Work to complete — Copy every line below precisely as it appears.

Provided data —

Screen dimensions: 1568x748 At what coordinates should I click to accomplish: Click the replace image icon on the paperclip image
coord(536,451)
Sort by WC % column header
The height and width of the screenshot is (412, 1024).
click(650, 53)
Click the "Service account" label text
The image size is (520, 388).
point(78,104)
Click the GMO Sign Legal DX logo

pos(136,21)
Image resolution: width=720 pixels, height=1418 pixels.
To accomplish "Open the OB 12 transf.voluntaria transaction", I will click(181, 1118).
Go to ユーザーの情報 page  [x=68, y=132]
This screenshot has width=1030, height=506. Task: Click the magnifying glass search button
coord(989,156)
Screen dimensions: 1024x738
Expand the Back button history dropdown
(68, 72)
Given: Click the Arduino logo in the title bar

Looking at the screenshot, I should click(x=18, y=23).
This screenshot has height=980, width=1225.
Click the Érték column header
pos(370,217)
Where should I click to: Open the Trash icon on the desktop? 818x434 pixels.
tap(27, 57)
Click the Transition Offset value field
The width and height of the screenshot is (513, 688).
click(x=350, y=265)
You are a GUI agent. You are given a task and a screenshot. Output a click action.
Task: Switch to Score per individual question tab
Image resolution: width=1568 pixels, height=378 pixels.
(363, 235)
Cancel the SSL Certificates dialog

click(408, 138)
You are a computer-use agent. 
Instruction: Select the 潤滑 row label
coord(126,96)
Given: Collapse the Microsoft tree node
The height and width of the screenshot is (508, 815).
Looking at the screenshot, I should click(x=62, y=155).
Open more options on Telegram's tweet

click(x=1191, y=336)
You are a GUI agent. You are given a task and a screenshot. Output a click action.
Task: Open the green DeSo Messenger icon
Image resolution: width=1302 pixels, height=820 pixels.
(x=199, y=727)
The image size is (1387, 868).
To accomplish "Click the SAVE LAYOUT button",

Task response —
Screen dimensions: 1568x748 At what coordinates should I click to accomplish: Click the replace image icon on the paperclip image
coord(536,451)
Sort by WC % column header
The height and width of the screenshot is (412, 1024).
click(650, 53)
Click the "Service account" label text
The image size is (520, 388).
point(78,104)
Click the GMO Sign Legal DX logo

pos(136,21)
Image resolution: width=720 pixels, height=1418 pixels.
To accomplish "Open the OB 12 transf.voluntaria transaction", I will click(181, 1118).
Go to ユーザーの情報 page  [x=68, y=132]
This screenshot has width=1030, height=506. Task: Click the magnifying glass search button
coord(989,156)
Screen dimensions: 1024x738
Expand the Back button history dropdown
(68, 72)
Given: Click the Arduino logo in the title bar

Looking at the screenshot, I should click(x=18, y=23).
This screenshot has height=980, width=1225.
Click the Érték column header
pos(370,217)
Where should I click to: Open the Trash icon on the desktop? 818x434 pixels.
tap(27, 57)
Click the Transition Offset value field
The width and height of the screenshot is (513, 688).
click(x=350, y=265)
You are a GUI agent. You are given a task and a screenshot. Output a click action.
Task: Switch to Score per individual question tab
Image resolution: width=1568 pixels, height=378 pixels.
(363, 235)
Cancel the SSL Certificates dialog

click(408, 138)
You are a computer-use agent. 
Instruction: Select the 潤滑 row label
coord(126,96)
Given: Collapse the Microsoft tree node
The height and width of the screenshot is (508, 815).
Looking at the screenshot, I should click(x=62, y=155).
Open more options on Telegram's tweet

click(x=1191, y=336)
You are a GUI agent. You are given a task and a screenshot. Output a click action.
Task: Open the green DeSo Messenger icon
Image resolution: width=1302 pixels, height=820 pixels.
(x=199, y=727)
The image size is (1387, 868).
To accomplish "Click the SAVE LAYOUT button",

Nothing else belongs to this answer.